Le PRS-1 a mis cinq secondes pour atteindre une altitude de 30 km, après quoi il s’est annihilé. Les militaires ont conclu que l’objectif du test avait été atteint : le missile fabriqué au siècle dernier n’a pas désappris à voler. Au début, le ministère de la Défense se proposait d’effectuer un test global de l’ensemble du système de défense antimissile, à l’instar des Etats-Unis. Pour ce faire, il était envisagé de lancer un missile cible depuis Kapoustine Yar (région d’Astrakhan) en direction de Sary-Chagan. Ce test pourrait être considéré comme efficace, quel qu’en soit le résultat : si l’antimissile interceptait la cible, on pourrait conclure que le système existant est efficace, et si la cible restait intacte, cela signifierait que les ogives russes sont invulnérables.
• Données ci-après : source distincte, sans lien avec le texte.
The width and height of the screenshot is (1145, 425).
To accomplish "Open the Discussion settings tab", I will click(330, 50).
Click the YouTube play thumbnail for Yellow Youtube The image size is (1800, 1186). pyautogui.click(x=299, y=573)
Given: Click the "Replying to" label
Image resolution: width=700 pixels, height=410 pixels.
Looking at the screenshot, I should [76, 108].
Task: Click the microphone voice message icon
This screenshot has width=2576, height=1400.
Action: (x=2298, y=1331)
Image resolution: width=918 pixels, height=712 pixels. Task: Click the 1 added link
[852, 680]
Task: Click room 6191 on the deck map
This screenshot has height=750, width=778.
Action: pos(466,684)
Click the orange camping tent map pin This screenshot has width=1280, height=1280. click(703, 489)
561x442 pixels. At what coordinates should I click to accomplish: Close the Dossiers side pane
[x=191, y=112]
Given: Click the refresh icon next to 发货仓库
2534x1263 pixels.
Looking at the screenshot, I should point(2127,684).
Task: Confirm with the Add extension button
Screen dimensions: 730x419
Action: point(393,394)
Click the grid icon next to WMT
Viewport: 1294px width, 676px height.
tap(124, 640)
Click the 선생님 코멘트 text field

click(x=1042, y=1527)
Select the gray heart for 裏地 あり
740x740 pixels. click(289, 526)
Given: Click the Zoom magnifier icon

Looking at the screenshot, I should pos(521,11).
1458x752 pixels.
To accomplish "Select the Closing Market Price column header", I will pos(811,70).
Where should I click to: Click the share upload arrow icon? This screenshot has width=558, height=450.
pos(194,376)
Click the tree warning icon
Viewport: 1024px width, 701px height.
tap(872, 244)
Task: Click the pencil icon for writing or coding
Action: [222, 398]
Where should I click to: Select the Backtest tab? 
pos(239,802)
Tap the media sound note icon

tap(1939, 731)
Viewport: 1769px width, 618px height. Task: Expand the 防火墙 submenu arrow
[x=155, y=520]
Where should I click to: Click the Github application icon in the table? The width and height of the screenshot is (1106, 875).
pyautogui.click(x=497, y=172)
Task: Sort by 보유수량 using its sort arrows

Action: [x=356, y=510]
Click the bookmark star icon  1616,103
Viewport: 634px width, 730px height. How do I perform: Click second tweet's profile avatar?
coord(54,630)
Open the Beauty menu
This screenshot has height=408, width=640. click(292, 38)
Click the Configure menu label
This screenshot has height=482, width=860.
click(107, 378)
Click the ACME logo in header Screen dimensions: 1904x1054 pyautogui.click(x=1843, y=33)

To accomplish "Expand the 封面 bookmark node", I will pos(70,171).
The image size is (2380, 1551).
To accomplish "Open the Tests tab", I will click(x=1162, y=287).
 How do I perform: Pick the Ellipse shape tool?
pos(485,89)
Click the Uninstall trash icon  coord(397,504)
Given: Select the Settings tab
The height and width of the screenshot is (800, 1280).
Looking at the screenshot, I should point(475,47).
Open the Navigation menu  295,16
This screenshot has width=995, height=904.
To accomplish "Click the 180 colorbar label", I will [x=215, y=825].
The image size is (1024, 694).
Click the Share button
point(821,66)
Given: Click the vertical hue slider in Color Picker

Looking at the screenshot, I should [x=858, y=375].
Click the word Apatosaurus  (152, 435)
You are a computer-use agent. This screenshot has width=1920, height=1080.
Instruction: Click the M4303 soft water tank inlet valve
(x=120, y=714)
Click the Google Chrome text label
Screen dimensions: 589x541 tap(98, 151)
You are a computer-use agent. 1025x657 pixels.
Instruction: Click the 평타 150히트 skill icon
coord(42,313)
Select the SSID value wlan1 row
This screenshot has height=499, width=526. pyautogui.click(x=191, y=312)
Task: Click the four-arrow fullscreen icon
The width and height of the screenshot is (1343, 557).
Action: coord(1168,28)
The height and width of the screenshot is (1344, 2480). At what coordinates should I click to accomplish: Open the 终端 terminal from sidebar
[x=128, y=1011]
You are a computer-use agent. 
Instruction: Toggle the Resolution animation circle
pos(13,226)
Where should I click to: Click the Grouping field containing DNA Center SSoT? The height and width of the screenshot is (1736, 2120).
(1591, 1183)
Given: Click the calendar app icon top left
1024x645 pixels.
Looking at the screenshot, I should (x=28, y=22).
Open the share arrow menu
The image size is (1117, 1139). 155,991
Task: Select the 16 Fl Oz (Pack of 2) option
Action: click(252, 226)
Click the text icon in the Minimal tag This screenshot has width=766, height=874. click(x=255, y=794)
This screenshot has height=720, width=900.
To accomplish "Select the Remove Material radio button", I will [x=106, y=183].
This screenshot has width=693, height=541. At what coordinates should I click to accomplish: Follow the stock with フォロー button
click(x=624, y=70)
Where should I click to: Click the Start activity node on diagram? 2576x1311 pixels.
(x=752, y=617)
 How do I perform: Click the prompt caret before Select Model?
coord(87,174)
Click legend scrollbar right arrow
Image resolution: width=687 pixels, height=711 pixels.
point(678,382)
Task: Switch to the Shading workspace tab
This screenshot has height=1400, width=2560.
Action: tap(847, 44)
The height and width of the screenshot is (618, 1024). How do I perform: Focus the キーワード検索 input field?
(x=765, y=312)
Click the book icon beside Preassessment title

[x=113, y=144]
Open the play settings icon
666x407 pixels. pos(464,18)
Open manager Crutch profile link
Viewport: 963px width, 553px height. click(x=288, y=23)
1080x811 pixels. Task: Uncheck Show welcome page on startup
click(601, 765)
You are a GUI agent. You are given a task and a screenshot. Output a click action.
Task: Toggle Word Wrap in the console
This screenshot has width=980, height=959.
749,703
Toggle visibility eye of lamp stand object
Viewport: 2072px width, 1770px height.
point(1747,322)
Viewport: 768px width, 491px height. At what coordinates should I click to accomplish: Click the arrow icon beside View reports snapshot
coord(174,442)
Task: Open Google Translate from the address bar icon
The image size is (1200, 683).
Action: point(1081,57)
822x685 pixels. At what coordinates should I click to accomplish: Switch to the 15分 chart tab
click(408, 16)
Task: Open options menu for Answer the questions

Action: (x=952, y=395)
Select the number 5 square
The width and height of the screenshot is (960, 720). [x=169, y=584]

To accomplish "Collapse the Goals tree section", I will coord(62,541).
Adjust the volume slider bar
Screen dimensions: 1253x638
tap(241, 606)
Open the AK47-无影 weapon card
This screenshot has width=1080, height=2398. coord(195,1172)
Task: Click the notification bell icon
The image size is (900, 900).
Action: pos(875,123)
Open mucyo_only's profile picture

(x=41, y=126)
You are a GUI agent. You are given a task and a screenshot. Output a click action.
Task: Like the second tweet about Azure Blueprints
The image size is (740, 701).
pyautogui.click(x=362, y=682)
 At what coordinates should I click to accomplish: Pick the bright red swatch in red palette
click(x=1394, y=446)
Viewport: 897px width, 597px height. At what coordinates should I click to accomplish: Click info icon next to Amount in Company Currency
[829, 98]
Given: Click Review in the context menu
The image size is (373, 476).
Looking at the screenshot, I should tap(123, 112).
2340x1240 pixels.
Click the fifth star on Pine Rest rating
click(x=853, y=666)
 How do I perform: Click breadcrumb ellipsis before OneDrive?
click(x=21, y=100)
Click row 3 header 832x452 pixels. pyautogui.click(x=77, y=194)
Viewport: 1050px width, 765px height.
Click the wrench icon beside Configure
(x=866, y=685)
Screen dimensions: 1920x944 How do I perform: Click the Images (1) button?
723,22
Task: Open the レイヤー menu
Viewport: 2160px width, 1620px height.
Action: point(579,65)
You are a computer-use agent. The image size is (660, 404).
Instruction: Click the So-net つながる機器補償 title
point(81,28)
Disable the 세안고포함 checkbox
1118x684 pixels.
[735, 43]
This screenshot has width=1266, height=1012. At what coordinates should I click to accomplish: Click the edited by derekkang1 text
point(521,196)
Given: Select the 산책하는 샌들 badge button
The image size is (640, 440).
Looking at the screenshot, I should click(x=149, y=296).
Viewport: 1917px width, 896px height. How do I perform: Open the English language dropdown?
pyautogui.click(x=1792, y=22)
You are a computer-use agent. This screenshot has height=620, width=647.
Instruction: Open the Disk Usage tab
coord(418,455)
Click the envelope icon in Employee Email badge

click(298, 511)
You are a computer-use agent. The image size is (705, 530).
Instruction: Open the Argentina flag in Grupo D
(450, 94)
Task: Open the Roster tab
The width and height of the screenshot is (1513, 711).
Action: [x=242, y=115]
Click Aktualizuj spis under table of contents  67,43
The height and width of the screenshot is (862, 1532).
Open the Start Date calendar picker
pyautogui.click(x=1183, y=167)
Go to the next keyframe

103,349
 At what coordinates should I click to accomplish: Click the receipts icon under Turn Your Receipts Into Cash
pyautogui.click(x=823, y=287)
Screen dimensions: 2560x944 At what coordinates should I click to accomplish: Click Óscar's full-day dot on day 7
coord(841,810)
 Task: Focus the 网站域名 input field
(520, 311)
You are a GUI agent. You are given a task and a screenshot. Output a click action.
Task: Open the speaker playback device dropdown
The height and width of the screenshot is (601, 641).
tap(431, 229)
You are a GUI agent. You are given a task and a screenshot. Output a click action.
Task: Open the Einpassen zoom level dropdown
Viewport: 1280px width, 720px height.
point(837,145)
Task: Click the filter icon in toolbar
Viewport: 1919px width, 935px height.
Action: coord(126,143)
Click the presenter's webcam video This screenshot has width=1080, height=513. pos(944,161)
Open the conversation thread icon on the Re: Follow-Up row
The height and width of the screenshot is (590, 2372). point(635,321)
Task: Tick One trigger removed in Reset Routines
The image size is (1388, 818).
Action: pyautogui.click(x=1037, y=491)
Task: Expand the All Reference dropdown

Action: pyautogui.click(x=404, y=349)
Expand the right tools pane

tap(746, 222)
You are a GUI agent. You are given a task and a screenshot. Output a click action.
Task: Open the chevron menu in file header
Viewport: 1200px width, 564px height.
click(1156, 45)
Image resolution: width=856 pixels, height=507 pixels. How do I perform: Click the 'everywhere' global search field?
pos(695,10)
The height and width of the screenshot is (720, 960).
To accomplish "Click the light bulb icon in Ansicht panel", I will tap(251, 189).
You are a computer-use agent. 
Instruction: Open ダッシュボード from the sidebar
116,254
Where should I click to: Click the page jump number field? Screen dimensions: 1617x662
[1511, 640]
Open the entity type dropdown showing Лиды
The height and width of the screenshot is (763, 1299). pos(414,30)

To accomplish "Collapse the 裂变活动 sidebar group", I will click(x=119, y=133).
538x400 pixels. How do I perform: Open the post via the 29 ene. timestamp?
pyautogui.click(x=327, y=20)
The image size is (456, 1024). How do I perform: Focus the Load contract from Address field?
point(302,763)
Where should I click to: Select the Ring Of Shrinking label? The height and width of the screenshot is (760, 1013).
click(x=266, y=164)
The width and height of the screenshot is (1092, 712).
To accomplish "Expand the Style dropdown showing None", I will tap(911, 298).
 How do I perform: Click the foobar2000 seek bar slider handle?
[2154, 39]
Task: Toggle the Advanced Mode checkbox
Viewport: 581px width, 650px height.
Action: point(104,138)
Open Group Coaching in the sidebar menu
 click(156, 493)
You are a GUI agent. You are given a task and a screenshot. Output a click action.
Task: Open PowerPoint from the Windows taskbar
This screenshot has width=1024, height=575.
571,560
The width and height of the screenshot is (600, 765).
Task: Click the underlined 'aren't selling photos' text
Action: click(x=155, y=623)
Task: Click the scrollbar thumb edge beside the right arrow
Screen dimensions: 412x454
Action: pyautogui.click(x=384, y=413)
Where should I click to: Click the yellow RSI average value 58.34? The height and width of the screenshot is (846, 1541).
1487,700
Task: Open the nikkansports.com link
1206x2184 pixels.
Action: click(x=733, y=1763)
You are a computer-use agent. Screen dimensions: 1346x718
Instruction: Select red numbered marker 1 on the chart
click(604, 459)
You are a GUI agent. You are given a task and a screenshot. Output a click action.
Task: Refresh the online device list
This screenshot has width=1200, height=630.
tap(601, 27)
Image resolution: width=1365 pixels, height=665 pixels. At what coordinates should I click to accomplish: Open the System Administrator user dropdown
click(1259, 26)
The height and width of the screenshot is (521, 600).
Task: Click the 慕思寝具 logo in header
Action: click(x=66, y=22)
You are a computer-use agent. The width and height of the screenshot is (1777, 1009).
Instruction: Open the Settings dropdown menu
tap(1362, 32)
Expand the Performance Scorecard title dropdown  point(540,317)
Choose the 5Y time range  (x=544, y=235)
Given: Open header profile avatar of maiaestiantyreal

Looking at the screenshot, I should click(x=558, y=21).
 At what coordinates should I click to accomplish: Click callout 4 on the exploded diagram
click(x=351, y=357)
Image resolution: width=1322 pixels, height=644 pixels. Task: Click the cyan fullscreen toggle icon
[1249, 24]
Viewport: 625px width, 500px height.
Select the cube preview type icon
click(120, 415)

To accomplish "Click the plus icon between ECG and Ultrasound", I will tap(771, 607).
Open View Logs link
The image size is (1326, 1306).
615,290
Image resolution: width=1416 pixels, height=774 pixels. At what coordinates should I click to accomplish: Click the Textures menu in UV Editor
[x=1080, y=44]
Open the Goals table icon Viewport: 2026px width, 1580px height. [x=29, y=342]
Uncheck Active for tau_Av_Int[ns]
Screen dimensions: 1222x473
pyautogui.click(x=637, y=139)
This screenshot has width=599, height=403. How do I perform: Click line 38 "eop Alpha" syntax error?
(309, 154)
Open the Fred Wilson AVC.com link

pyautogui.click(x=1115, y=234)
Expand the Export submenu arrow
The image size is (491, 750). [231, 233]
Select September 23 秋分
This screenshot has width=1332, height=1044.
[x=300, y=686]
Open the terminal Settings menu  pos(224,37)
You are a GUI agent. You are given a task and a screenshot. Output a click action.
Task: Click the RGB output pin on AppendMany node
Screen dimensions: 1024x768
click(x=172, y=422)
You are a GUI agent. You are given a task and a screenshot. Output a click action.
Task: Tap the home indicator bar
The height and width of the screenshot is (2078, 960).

Puisque le missile cible n’a pas été fabriqué à temps et qu’il était impossible de reporter le test à plus tard (tel est le critère impératif pour prolonger la durée de service des antimissiles), les militaires ont tiré dans le vide. Résultat : la durée d’exploitation du PRS-1 a été prolongée d’encore deux ans et demi et constitue actuellement 20 ans, deux fois plus que lui avaient accordé ses concepteurs.

Le PRS-1 est l’unique type d’antimissile intégré dans le système de défense de la Région industrielle centrale. Les antimissiles d’interception longue portée A-925 ont vieilli et sont pour cette raison retirés du service et démantelés (trois missiles de ce type sont appelés à être démontés cette année). Par la suite, selon un représentant du ministère de la Défense, l’évolution du système de défense antimissile reposera sur un nouveau concept de développement du système de défense aérospatiale adopté en avril pour la période allant jusqu’en 2016 et à plus long terme. Ce document ne prévoit ni modernisation des fonctions des antimissiles existants, ni élaboration de nouveaux antimissiles. La réalisation des objectifs fixés aux antimissiles à démanteler doit donc être assumée par les armes actuellement à l’étude, destinées à équiper les systèmes S-300VM Anteï-2500 et S-400 Triumf.